Testo dell'articoloIn aggiornamento
La Corte costituzionale ha dichiarato illegittima la norma che puniva con una sanzione amministrativa fissa di 50.000 euro l’inosservanza degli obblighi informativi a tutela contro la dipendenza dal gioco. Una sanzione rigidamente predeterminata, senza possibilità di graduazione, viola il principio di proporzionalità.
Di cosa si tratta
Per contrastare la dipendenza dal gioco, il d.l. n. 158 del 2012 (decreto Balduzzi) impone a chi offre giochi e scommesse una serie di obblighi informativi sui rischi. La violazione era punita con una sanzione amministrativa pecuniaria fissa di 50.000 euro, identica per ogni inosservanza, a prescindere dalla sua gravità.

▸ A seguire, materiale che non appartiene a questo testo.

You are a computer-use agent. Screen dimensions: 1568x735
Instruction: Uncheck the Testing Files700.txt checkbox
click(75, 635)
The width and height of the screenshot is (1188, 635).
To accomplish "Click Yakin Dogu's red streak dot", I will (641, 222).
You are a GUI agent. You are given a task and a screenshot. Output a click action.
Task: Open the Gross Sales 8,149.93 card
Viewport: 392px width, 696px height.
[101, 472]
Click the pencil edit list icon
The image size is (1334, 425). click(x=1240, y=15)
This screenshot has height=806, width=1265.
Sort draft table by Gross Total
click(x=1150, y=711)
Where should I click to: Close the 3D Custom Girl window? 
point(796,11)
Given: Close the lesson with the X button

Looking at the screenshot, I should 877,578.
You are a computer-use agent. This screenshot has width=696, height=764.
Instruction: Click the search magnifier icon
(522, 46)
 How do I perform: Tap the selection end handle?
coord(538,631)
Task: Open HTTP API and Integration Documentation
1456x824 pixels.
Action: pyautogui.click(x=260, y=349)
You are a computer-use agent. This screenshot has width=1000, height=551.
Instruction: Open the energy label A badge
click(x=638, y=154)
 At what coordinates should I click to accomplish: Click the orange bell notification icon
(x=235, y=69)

La questione di legittimità costituzionale
Il Tribunale ordinario di Trapani ha sollevato la questione sull’art. 7, comma 6, secondo periodo, del d.l. n. 158 del 2012 (conv. in legge n. 189 del 2012), in riferimento all’art. 3 della Costituzione (oltre che, in altra prospettiva, all’art. 117, primo comma, Cost. in relazione alla Carta dei diritti UE), perché la sanzione fissa non consentiva di graduare la risposta in base al disvalore della singola violazione.
La decisione della Corte
La Corte ha dichiarato l’illegittimità costituzionale dell’art. 7, comma 6, secondo periodo, del d.l. n. 158 del 2012. Ha invece dichiarato inammissibile la distinta questione riferita all’art. 117, primo comma, Cost. in relazione agli artt. 16 e 17 della Carta dei diritti fondamentali dell’Unione europea.
Il principio
Una sanzione amministrativa pecuniaria fissa, che non consente di adeguarne l’importo alla concreta gravità della violazione, viola il principio di proporzionalità e ragionevolezza desumibile dall’art. 3 Cost.: anche le sanzioni amministrative devono poter essere graduate.
Domande e risposte
Perché la sanzione di 50.000 euro è stata bocciata?
Perché era fissa e uguale per ogni violazione: non permetteva di adeguare l’importo alla gravità concreta del fatto, in contrasto con il principio di proporzionalità.
Vale anche per le sanzioni amministrative, non solo penali?
Sì. La Corte ha esteso il principio di proporzionalità e graduazione anche alle sanzioni amministrative pecuniarie, sulla base dell’art. 3 Cost.
Restano in vigore gli obblighi informativi sul gioco?
Sì. La Corte ha colpito la misura fissa della sanzione, non gli obblighi informativi a tutela contro la dipendenza dal gioco.
Norme collegate
- Art. 3 della Costituzione — principio di eguaglianza, ragionevolezza e proporzionalità, fondamento della declaratoria di illegittimità della sanzione fissa.
- Art. 117 della Costituzione — al primo comma, in relazione alla Carta dei diritti UE, parametro della questione dichiarata inammissibile.